Third, ensure transparency in PPPs. Public-Private housing projects must have clear cost structures, public beneficiary lists, and independent monitoring to prevent elite capture and corruption.
Fourth, integrate housing with infrastructure. Estates must be connected to transport, water, electricity, schools, and healthcare, or they will become under-occupied monuments to poor planning.
Five, balance urban and rural housing, while urban housing needs are acute, neglecting rural areas only accelerates migration and worsens urban overcrowding. Rural housing schemes, tied to agro-industrial development, should form part of the national strategy.
Six, address climate resilience. With flooding and heat extremes on the rise, housing designs must incorporate climate-resilient features, especially for low-income communities most at risk.
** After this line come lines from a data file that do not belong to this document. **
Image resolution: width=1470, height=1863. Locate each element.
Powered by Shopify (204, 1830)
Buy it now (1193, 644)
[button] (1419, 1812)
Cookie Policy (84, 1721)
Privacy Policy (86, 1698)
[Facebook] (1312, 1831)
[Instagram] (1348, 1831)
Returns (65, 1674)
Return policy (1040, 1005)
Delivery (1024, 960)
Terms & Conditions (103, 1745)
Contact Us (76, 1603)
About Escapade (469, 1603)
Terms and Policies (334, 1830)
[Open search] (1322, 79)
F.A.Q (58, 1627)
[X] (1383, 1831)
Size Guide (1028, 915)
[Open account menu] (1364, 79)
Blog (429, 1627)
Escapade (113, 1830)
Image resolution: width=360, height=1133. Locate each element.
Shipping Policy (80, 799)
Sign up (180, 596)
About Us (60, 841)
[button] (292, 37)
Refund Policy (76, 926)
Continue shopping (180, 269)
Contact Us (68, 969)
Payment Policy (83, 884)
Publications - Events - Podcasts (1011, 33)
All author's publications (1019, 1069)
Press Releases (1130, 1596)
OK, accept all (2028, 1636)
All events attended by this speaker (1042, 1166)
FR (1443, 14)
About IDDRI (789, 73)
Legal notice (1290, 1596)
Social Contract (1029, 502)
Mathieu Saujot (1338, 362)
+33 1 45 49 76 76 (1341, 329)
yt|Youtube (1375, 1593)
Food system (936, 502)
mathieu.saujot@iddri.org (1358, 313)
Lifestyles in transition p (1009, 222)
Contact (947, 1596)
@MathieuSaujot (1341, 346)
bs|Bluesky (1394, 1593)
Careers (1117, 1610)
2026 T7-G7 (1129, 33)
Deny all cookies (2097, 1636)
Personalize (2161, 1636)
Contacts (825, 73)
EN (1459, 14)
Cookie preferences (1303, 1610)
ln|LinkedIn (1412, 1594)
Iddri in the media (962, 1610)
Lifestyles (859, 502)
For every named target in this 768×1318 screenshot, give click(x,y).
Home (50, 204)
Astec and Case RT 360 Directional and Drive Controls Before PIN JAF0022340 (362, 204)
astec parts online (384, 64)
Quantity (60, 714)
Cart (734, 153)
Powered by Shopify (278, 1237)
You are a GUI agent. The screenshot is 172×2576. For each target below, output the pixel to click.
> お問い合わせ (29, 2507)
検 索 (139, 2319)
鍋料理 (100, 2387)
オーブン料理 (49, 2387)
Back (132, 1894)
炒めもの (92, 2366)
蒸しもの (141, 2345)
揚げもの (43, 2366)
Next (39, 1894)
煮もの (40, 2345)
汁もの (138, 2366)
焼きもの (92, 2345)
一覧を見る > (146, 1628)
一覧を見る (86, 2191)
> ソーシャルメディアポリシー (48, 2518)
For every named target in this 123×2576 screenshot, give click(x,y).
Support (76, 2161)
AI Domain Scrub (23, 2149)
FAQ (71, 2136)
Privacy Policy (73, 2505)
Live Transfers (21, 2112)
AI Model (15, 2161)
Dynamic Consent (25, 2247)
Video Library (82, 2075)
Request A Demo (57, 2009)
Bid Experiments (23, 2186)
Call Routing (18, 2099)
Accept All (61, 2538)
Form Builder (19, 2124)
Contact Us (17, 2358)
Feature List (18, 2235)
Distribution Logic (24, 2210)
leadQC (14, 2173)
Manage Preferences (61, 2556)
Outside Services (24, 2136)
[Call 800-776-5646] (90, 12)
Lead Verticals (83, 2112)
Dangote Cement’s proposal and the government’s N70 billion mobilisation reflect a convergence of interests, an acknowledgement that neither the public nor private sector can solve this problem alone. But both must go beyond announcements to measurable delivery. Nigerians are weary of ribbon-cuttings for pilot projects that never scale, of estates completed but priced out of reach, of housing allocations swallowed by bureaucracy and political favouritism.
Housing is not a luxury; it is a fundamental pillar of social stability and economic growth. Secure, affordable housing reduces poverty, improves public health, enhances educational outcomes, and fosters community cohesion. Every naira spent on housing is an investment in national stability. It is therefore unacceptable that after decades of oil wealth, Nigeria’s urban poor are still trapped in slums and ghettos, while its working class is crushed by rents.
The test of both Dangote’s advocacy and the Federal Government’s Renewed Hope Housing Programme will not be in the size of the funds mobilised or the eloquence of the speeches made, but in the number of affordable, well-built homes delivered and occupied by Nigerians who need them most. The Jakande model proved that this is possible. What is lacking today is not the technical know-how, nor the financial capacity, but the leadership and discipline to replicate and scale that success. Only when these characteristics become available will mass housing in Nigeria cease to be an aspirational slogan and become a lived reality for citizens.